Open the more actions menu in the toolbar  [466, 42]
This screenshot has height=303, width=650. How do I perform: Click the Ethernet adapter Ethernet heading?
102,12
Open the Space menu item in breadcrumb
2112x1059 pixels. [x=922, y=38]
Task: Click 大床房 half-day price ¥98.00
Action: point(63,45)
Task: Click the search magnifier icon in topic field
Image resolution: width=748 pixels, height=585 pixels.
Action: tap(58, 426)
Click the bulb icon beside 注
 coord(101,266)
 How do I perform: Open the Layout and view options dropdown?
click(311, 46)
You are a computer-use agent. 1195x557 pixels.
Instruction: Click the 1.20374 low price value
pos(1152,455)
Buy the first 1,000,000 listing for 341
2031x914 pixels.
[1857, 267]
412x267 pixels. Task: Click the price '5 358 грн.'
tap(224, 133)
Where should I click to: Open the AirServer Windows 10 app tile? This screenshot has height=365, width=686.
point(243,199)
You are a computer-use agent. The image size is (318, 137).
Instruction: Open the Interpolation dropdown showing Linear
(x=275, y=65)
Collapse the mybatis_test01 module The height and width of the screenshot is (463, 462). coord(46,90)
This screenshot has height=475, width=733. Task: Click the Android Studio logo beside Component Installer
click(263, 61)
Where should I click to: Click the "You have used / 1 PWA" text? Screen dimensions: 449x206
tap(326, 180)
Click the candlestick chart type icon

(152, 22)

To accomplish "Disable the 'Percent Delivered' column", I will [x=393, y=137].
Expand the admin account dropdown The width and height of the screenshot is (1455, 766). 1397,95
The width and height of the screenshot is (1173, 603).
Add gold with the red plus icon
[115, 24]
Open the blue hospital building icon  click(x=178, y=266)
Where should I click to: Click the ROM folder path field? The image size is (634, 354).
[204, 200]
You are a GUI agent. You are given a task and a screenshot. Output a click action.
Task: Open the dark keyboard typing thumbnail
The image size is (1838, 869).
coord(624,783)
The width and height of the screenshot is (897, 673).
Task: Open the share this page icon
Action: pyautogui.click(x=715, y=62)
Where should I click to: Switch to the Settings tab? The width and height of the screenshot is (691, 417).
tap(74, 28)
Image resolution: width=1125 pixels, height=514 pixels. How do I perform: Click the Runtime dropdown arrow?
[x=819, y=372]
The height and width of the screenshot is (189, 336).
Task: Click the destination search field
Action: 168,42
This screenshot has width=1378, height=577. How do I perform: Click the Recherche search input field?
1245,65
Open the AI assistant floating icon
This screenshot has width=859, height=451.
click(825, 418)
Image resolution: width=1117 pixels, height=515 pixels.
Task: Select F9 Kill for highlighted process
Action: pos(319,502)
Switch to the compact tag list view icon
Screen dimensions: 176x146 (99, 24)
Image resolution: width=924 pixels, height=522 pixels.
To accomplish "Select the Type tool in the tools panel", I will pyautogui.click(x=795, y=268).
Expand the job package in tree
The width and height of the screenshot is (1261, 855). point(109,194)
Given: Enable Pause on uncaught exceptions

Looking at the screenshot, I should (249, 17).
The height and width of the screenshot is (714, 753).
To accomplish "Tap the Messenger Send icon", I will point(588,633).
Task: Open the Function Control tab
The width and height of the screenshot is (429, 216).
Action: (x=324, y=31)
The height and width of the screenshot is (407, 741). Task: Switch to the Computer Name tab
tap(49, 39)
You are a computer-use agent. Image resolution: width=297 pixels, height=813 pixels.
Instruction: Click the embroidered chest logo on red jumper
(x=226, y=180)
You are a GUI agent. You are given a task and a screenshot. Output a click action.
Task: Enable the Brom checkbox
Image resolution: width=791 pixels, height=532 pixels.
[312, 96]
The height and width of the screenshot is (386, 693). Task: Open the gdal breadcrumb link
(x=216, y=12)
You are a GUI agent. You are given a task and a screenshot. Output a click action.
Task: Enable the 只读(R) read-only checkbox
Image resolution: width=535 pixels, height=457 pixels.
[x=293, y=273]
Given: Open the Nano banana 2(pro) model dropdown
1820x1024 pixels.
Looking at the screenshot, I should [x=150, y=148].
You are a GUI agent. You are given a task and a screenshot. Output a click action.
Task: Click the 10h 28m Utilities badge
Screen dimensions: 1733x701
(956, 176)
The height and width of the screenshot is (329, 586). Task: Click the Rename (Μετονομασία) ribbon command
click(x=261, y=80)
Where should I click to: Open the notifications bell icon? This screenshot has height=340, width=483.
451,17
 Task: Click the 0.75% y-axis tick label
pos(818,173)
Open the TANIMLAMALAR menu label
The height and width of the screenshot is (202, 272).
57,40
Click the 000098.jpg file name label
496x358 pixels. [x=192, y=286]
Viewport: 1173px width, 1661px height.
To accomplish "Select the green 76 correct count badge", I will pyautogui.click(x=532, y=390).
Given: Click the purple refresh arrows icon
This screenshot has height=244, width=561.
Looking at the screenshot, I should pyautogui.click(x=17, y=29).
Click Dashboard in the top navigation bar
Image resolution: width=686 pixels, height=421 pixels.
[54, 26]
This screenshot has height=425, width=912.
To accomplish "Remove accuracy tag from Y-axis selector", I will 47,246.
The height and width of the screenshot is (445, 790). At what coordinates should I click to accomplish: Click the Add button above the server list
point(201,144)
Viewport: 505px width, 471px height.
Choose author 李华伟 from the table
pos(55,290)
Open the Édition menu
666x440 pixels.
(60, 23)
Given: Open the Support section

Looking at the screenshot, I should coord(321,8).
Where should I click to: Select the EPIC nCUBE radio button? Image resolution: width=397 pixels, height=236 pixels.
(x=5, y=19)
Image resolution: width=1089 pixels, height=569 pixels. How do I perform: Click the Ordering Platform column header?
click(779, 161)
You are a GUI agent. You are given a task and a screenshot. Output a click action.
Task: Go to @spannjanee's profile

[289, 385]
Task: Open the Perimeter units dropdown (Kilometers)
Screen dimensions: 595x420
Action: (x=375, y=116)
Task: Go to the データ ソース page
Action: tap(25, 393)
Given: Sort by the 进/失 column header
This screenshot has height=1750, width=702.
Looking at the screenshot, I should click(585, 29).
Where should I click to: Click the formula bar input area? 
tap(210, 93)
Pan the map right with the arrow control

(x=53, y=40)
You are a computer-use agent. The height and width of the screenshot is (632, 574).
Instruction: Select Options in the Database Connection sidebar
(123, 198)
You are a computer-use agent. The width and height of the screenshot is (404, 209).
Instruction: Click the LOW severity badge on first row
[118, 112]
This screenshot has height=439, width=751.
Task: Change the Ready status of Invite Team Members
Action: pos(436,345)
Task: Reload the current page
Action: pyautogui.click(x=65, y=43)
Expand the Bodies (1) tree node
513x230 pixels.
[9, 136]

****************************************

Using the records above, list each line that includes "Viewport".

**EXERCISE RESULT:**
Viewport: 1173px width, 1661px height.
Viewport: 505px width, 471px height.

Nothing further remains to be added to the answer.